Sur la durée, j’ai fait une bonne demi-douzaine de sorties, dont deux longues nuits avec les cannes plantées pendant plusieurs heures. Ça m’a permis de voir non seulement la capacité de lancer, mais aussi le confort, la fatigue dans les bras, la lisibilité des touches et le comportement au combat. J’ai aussi prêté la canne à un pote qui lance un peu plus fort que moi pour voir si la réserve de puissance suivait vraiment.
Globalement, la Speedmaster EX Surf Beach fait le job qu’elle promet : ça envoie bien, c’est assez nerveux, mais ce n’est pas parfait non plus. Il y a des points vraiment réussis, surtout côté performance et finition pour le prix, et quelques trucs qui m’ont un peu moins plu, notamment le poids global du lot et le côté assez exigeant pour ceux qui n’ont pas une technique de lancer propre. Je détaille tout ça dans les sections suivantes, sans langue de bois.
Rapport qualité-prix : intéressant si tu veux un vrai set de surfcasting
Niveau rapport qualité-prix, il faut garder en tête qu’on parle ici d’un lot de 3 cannes. Pris à l’unité, une Speedmaster EX Surf Beach reste une canne de milieu de gamme, donc ce n’est pas du premier prix. Mais en pack, ça devient plus intéressant pour quelqu’un qui veut s’équiper sérieusement en surfcasting d’un coup, sans partir sur du très haut de gamme. Comparé à des cannes d’entrée de gamme que j’ai utilisées avant, la différence en distance de lancer et en sensations est nette.
Ce qui fait la valeur de ce modèle, c’est surtout :
- un blank en carbone qui tient bien la charge au lancer,
- une action rapide qui permet de gagner en distance,
- des finitions propres (anneaux, ligatures, porte-moulinet),
- et la possibilité d’avoir 2 ou 3 cannes identiques pour pêcher de façon cohérente.
Par contre, si tu es débutant complet ou que tu pêches seulement 2-3 fois par an, ce n’est clairement pas le meilleur choix. Tu vas payer pour des performances que tu n’exploiteras pas vraiment, et l’action assez raide risque de te frustrer au début. Dans ce cas, une canne un peu plus souple et moins chère fera mieux le job pour apprendre tranquillement.
Concrètement, je dirais que le rapport qualité-prix est bon pour un pêcheur déjà un peu sérieux qui veut s’équiper en Shimano sans vendre un rein. Ce n’est pas une affaire en or massif, il y a toujours moins cher ailleurs, mais vu la qualité du blank, la puissance au lancer et la finition globale, le tarif se défend. Y’a mieux pour le prix si tu cherches un truc ultra spécifique (distance extrême ou légèreté maximale), mais pour un surfcasting polyvalent et régulier, ça reste un choix solide.
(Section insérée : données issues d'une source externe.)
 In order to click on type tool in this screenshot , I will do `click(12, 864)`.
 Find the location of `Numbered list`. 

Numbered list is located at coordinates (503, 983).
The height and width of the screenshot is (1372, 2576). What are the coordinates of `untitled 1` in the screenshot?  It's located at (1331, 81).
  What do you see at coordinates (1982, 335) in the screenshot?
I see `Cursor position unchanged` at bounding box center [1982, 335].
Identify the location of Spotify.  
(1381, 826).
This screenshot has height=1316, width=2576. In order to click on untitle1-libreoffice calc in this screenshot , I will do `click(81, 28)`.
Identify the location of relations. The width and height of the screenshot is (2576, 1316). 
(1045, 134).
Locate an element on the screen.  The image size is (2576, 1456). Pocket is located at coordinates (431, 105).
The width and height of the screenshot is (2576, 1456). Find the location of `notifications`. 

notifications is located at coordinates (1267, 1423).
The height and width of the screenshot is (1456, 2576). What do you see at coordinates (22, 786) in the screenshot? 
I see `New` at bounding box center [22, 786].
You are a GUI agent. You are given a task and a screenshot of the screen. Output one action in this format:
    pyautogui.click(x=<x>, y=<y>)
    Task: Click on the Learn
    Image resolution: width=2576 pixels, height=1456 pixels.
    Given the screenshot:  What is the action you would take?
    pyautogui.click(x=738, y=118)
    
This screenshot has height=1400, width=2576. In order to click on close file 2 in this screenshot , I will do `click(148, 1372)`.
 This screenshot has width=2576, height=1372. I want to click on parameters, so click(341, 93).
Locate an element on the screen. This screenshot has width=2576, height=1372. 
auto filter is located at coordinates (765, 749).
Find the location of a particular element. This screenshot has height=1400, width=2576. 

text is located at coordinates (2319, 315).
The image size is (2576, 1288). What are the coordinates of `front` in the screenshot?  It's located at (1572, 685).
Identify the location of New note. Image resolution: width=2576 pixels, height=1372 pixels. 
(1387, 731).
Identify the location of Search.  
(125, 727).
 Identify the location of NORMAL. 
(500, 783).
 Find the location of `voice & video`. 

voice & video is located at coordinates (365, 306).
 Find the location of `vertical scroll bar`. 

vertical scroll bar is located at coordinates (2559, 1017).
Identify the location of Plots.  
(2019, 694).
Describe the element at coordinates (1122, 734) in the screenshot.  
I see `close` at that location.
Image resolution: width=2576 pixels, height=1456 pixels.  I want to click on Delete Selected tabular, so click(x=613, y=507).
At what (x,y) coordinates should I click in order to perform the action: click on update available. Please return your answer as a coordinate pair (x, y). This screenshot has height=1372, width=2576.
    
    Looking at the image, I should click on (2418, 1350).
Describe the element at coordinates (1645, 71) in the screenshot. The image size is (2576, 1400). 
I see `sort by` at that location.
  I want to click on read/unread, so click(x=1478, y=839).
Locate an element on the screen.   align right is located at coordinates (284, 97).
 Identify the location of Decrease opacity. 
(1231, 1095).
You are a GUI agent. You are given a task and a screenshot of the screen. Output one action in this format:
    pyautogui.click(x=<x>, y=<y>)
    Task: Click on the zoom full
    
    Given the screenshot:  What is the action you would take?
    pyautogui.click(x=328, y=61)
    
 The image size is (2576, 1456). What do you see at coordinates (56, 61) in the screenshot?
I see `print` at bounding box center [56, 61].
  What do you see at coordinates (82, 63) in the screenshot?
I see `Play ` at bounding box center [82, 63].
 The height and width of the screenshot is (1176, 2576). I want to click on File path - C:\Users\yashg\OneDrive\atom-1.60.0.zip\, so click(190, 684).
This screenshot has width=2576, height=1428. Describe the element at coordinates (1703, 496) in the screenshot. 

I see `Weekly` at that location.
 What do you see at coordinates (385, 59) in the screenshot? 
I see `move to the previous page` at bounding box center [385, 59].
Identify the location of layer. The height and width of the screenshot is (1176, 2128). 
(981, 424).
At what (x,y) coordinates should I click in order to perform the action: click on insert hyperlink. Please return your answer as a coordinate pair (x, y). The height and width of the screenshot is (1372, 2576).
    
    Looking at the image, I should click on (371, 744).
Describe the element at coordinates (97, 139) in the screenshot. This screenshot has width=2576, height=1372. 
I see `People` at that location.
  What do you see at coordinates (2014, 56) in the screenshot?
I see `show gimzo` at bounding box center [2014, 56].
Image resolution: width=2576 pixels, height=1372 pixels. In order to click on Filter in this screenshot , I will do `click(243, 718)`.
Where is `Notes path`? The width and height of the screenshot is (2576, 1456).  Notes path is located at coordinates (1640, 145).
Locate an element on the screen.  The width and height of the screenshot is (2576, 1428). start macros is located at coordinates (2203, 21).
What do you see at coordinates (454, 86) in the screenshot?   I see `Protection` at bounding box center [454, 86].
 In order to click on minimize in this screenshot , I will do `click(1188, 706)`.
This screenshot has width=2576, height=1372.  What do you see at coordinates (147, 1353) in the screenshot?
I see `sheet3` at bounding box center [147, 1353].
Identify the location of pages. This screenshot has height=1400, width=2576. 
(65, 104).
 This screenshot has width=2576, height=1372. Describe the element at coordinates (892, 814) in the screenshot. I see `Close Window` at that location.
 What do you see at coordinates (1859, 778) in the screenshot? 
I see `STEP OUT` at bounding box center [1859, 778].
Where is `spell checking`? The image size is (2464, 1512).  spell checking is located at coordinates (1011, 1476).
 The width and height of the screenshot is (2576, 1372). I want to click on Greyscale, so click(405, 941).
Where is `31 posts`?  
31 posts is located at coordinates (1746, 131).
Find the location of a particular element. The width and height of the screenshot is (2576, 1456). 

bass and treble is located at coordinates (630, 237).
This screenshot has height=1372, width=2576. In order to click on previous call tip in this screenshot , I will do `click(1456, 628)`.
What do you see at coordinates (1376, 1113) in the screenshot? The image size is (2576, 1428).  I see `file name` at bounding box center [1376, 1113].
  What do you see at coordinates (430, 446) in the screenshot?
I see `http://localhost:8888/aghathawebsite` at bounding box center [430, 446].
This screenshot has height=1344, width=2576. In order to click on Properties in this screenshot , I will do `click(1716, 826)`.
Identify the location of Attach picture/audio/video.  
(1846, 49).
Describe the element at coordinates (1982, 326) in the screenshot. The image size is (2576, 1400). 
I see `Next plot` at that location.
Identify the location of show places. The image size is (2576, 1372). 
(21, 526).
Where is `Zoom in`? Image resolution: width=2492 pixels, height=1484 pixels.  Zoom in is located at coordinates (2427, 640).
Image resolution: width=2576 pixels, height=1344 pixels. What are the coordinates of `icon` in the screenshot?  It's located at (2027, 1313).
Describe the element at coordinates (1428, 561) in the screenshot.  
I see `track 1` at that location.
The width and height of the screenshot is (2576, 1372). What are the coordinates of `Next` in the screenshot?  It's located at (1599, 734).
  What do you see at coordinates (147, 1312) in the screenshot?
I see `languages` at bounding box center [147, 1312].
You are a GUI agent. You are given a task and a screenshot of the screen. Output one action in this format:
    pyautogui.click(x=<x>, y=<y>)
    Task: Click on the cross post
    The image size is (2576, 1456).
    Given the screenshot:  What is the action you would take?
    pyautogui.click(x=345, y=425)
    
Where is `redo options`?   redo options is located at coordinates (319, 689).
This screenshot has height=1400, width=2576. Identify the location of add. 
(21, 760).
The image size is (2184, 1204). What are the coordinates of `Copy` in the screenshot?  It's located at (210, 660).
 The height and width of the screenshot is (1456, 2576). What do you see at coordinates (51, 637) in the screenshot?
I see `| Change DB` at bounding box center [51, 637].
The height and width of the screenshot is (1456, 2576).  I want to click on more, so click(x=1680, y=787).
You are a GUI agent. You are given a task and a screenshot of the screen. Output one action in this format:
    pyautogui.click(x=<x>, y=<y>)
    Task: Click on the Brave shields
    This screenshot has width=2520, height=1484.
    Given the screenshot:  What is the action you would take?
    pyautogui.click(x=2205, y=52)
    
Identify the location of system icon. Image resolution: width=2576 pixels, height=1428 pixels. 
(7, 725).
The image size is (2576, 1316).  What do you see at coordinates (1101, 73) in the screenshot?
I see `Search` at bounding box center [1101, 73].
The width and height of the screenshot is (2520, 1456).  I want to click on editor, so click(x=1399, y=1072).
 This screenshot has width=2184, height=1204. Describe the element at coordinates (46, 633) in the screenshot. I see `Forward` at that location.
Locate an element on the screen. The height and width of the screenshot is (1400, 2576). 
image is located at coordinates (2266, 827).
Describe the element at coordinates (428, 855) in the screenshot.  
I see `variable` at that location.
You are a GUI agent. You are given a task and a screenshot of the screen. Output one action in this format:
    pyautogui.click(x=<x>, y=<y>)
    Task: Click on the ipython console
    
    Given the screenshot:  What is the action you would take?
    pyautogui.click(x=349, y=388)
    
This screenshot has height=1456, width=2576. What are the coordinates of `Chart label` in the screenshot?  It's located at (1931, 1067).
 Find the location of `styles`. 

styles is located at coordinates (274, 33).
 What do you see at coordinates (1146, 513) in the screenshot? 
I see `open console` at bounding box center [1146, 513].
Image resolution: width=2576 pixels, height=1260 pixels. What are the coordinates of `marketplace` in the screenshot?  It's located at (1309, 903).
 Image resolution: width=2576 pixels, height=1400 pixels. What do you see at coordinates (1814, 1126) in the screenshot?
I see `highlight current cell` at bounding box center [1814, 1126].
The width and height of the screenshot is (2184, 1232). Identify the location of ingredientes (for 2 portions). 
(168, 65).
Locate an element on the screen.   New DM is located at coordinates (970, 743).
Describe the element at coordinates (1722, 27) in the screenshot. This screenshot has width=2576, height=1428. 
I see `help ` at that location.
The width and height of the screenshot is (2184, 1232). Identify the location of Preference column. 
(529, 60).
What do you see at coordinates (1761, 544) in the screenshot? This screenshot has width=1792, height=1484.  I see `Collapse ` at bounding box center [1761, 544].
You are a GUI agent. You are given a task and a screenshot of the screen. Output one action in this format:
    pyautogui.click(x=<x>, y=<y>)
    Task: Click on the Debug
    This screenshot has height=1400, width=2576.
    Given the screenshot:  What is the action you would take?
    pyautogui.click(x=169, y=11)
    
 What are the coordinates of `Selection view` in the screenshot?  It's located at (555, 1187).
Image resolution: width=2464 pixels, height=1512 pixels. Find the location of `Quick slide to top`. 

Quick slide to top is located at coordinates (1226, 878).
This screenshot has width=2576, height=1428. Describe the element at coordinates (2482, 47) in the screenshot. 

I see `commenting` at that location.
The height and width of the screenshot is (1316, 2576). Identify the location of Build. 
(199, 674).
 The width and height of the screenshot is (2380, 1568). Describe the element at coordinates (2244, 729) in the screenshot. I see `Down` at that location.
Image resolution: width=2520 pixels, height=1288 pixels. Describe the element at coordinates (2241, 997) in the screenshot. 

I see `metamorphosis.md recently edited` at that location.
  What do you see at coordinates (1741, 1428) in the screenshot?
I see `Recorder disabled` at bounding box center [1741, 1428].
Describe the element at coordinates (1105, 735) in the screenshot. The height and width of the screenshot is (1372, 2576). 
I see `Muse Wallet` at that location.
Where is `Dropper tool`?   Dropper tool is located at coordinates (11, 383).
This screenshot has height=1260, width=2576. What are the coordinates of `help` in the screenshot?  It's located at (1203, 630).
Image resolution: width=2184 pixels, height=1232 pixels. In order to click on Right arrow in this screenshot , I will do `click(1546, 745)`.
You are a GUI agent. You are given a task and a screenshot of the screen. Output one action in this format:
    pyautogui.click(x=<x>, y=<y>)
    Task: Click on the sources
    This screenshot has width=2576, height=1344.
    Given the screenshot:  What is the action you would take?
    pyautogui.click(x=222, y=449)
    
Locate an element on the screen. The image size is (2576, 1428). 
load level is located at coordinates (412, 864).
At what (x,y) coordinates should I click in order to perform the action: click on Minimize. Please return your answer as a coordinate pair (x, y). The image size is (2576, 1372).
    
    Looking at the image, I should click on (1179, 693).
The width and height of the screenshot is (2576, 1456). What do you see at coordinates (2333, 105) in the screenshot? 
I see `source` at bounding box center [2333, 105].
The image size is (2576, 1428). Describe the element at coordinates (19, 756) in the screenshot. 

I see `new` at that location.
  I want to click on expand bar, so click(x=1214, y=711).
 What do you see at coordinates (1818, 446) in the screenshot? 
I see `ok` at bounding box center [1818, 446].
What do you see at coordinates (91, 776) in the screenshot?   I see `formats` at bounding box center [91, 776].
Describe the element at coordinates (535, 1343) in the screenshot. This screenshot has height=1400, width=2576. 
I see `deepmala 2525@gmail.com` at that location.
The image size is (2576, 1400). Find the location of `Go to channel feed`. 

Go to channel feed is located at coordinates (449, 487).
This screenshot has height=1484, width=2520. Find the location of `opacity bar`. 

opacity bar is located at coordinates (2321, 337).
Design : look sérieux, mais quelques détails à connaître
Visuellement, la Speedmaster EX Surf Beach fait assez “canne sérieuse”. Le bleu est sobre, pas de déco flashy ou de gros stickers qui font jouet. Les ligatures sont propres, rien qui cloche au premier coup d’œil. Shimano sait faire des finitions correctes, et ça se voit : pas de bavure, pas de vernis dégueu, les anneaux sont bien alignés sur les trois brins. Quand tu poses les 3 cannes sur un rod pod, ça donne un ensemble qui a de la gueule sans être tape-à-l’œil.
Le porte-moulinet inspire confiance, il serre bien un 8000 sans jeu ni grincement. La poignée cigare est assez longue pour permettre de vraiment prendre appui au lancer, surtout en OTG ou en pendulaire light. Par contre, niveau grip, c’est correct sans plus : mouillé ou plein de sable, ça devient un peu glissant, donc gants recommandés si tu envoies fort. J’aurais bien aimé un revêtement un peu plus accrocheur sur la partie basse.
Les anneaux sont de taille raisonnable, pas des gros pâtés mais assez grands pour laisser passer un nœud d’arraché sans claquer. Avec la tresse, je n’ai pas eu de souci de bruit bizarre ou de frottement excessif. En pleine nuit, avec frontale, la canne se repère bien, mais il n’y a pas de marquage réfléchissant très visible sur le scion, donc pour lire les touches de loin, c’est plus le mouvement que la visibilité du scion qui compte.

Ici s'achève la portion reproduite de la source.